If You Didn’t Pay Taxes THIS Would Happen! was a gritty, 28 Days Later-style future-shock drama by Russell T. Davies showing the appalling potential consequences of a world in which earners were allowed to spend all their money on whatever they wanted. The result? Hideous Ferrari pile-ups; cocaine-fuelled orgies featuring the finest Estonian hookers; starved bands of ex-public-service employees roaming the streets desperately offering their vital diversity training and ethnic-monitoring skills to heartless private-sector workers uninterested in anything save gratifying their own selfish desires to have a nice house and send their kids to Eton.
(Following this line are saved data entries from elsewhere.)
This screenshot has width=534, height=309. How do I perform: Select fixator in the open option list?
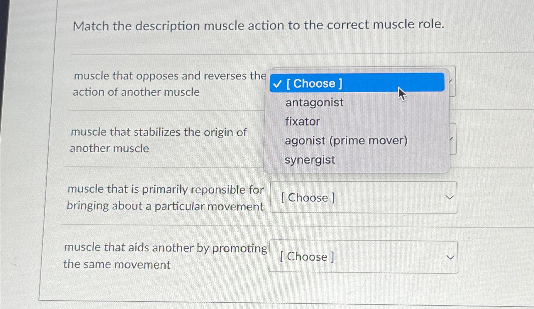click(x=302, y=122)
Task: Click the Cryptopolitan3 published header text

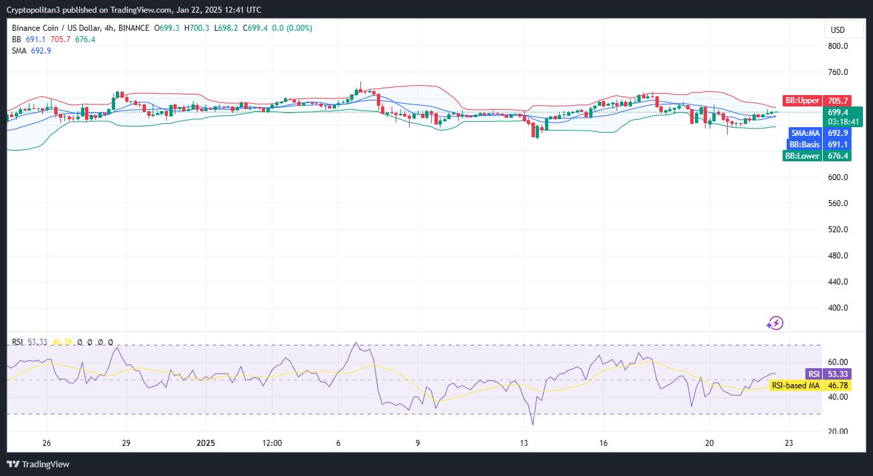Action: pyautogui.click(x=134, y=9)
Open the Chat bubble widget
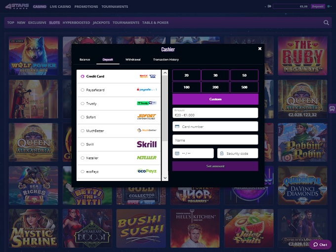Screen dimensions: 336x252 [320, 245]
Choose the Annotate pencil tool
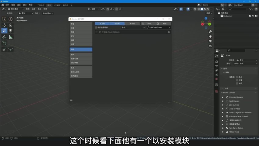Image resolution: width=259 pixels, height=146 pixels. pyautogui.click(x=4, y=37)
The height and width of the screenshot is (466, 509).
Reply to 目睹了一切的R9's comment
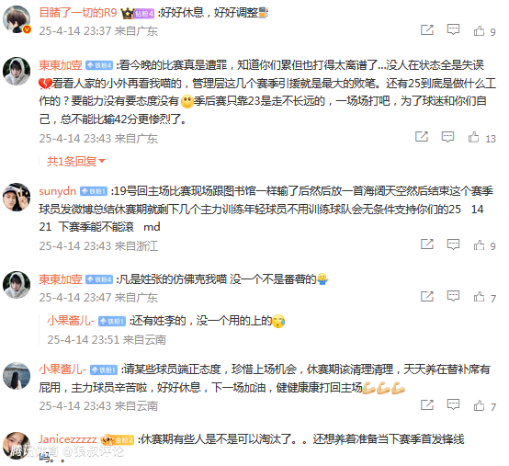[453, 30]
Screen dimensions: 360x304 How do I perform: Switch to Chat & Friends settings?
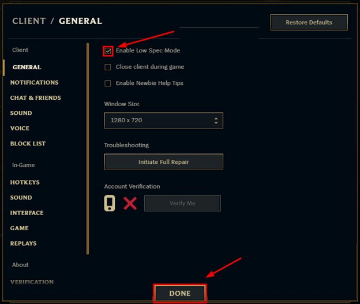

Unfortunately, I missed them. I did, however, catch The Street that Cut Everything (BBC1, Monday), which offered pretty much more of the same. This involved a ‘unique social experiment’ in which presenter Nick Robinson persuaded an ordinary street in Preston, Lancs, to forego all council services for six weeks. Instead, using their council tax rebates, the 50 residents were invited to club together and fend for themselves. Gosh, who could imagine what shenanigans and travails might possibly ensue?
Er, me, actually. And you, too, I expect. It was a disaster. And to make absolutely sure it was a disaster, a smirking Robinson appeared at intervals through the ordeal to impose new, Big Brother-like penalties on the residents. So, when they broke their street lights in the first week, he sent in a gang of nocturnal graffiti artists to spray paint the lampposts; followed by a gang of lads to park their car and play noisy rave music in the middle of the night (as, of course, always happens on quiet, leafy streets such as the one featured in the programme). Then, two of them had to be up by 5.30 a.m. to do some municipal street cleaning; then they were denied police and fire services; then they were subjected to unexpected cuts in line with the government’s reduced spending programme.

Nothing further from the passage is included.